Newcastle Greater Mutual Group Ltd, trading as NGM Group, is an Australian customer-owned financial institution with its headquarters in Newcastle, New South Wales. It was formed on 1 March 2023 through the merger of Newcastle Permanent Building Society and Greater Bank, and operates as an Authorised Deposit-taking Institution (ADI) regulated by the Australian Prudential Regulation Authority (APRA).

NGM Group continues to operate the Greater Bank and Newcastle Permanent brands.

== History ==
In August 2021, the boards of Newcastle Permanent and Greater Bank announced a preliminary agreement to explore a merger of the two customer-owned institutions. The stated rationale included achieving economies of scale to support technology investment and regulatory compliance costs, while retaining regional customer-owned banking operations.

In November 2022, members of both mutuals voted in favour of the merger. After regulatory approvals from APRA and the Treasurer of Australia, the merger completed on 1 March 2023, forming Newcastle Greater Mutual Group Ltd. At completion, the group served more than 600,000 customers through branches in New South Wales and south-east Queensland.

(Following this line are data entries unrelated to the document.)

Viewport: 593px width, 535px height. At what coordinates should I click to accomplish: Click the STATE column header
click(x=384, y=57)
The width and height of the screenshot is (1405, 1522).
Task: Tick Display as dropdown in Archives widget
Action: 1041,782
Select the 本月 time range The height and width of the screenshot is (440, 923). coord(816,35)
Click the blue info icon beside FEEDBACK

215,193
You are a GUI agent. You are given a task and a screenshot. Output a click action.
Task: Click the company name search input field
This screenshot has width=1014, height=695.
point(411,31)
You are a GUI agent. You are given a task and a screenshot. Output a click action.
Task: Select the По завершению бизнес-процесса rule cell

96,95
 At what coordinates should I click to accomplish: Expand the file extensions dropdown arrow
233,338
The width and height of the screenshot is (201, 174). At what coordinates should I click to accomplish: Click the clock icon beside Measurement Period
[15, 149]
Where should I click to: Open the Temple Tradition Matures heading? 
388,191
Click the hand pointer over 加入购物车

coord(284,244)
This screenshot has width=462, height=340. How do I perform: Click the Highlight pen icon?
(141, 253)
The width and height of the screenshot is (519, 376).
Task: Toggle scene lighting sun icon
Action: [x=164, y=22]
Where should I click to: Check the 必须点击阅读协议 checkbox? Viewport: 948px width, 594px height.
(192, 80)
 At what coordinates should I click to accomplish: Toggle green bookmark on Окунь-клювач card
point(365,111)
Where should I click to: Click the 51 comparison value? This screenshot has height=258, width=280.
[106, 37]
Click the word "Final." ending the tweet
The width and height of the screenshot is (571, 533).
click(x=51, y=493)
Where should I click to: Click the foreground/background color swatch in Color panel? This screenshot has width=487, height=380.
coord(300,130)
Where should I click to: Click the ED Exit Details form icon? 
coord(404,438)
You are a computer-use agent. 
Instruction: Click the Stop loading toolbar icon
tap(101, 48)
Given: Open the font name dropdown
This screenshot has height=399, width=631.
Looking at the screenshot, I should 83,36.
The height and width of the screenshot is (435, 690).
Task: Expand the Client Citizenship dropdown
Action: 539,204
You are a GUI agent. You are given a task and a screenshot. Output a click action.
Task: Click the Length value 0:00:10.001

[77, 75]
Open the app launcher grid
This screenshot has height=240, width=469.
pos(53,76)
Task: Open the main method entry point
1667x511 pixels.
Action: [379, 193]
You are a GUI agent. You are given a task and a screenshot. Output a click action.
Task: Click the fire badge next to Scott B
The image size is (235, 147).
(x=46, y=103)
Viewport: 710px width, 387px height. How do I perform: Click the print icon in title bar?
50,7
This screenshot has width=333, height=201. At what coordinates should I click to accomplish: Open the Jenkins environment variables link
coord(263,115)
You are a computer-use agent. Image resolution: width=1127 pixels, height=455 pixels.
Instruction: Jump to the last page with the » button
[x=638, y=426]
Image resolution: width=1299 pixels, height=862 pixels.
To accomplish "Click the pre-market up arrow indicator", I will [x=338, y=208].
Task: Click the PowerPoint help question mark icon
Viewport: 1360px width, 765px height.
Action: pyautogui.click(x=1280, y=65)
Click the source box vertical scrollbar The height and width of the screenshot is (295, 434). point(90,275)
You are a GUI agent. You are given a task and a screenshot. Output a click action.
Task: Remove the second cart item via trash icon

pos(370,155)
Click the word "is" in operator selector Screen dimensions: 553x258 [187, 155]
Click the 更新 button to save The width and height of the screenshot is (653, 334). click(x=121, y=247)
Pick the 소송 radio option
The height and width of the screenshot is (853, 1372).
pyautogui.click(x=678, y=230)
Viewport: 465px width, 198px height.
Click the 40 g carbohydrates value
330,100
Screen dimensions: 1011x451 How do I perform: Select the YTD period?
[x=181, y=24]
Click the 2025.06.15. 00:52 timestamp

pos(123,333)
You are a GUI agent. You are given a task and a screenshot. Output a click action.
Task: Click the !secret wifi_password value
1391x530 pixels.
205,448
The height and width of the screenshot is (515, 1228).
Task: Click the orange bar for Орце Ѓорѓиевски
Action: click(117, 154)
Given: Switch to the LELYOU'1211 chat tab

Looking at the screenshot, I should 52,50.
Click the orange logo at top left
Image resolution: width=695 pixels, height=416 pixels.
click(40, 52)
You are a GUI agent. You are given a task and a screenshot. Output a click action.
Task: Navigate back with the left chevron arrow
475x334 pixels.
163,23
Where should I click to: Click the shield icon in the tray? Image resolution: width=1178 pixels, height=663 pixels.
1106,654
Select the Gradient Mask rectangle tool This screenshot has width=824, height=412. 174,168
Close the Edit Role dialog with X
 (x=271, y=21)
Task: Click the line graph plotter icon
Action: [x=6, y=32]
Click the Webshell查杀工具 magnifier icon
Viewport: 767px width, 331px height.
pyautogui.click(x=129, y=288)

== Operations and corporate structure ==
NGM Group operates as a mutual, in which depositors hold voting rights as members rather than as external shareholders. It provides retail banking products, including savings and transaction accounts, home loans, personal loans, credit cards, and business banking. Greater Bank and Newcastle Permanent continue to operate as separate brands, while the group consolidated its operations following the 2023 merger. In 2026, Newcastle Permanent reported a rise in home loan application volumes.

== Financial performance and funding ==
For the financial year ended 2025, NGM Group reported total assets of A$23.1 billion, net assets of A$2.0 billion, and net profit after tax of A$116.9 million. By the end of FY2025 it served more than 635,000 customers. During FY2025, the group reported technology investment of more than A$40 million, including the consolidation of 15 systems.

In January 2026, NGM Group completed a A$500 million five-year senior unsecured debt issuance, reported as the largest transaction of its tenor by an Australian mutual bank. The issue attracted orders of about A$1.14 billion from domestic and international investors.

== Governance and regulation ==
NGM Group is governed by a board of directors drawn from both legacy institutions. In January 2026, the group named Darren Turner as its incoming chair, succeeding Samantha Martin-Williams, who had been chair since 2024 and was the group's first female chair. Turner took up the role in March 2026. The group is regulated under the Banking Act 1959 (Cth) by APRA, ASIC, and AUSTRAC.